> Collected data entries
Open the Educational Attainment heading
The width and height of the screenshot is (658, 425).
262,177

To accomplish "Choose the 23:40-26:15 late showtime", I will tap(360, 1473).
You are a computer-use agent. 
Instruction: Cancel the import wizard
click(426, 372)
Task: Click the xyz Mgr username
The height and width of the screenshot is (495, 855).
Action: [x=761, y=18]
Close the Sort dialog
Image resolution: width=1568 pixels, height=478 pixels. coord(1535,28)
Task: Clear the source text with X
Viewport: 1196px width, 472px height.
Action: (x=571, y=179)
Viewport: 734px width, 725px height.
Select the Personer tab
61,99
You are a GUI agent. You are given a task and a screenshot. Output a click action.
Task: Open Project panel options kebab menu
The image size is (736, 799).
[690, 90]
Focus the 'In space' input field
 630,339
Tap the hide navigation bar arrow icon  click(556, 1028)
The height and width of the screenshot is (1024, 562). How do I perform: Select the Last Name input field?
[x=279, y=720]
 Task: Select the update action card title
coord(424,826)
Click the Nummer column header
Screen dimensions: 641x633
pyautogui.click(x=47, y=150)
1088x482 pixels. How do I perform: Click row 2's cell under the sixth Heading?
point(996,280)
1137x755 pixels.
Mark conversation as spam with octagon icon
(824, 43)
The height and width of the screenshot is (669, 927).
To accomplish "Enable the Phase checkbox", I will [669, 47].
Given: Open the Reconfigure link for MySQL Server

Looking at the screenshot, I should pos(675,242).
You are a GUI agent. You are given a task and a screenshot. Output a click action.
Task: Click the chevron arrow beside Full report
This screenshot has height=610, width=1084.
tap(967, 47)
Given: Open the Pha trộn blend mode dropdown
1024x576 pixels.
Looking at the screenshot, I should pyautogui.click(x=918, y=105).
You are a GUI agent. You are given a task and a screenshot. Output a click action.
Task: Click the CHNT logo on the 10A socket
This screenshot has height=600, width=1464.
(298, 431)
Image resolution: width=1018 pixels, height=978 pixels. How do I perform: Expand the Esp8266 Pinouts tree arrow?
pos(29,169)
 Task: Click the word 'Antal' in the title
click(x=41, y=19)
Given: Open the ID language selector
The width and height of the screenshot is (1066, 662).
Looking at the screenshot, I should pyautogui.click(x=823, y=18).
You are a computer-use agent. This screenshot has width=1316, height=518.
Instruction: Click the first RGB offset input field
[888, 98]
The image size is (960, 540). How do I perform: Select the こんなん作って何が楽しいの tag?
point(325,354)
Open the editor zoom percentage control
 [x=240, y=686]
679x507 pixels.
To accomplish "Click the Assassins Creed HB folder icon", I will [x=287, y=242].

> What you should do
The output should consist only of the lines from the one with "679x507 pixels." through the final line of the records above, exactly.

> Response to the exercise
679x507 pixels.
To accomplish "Click the Assassins Creed HB folder icon", I will [x=287, y=242].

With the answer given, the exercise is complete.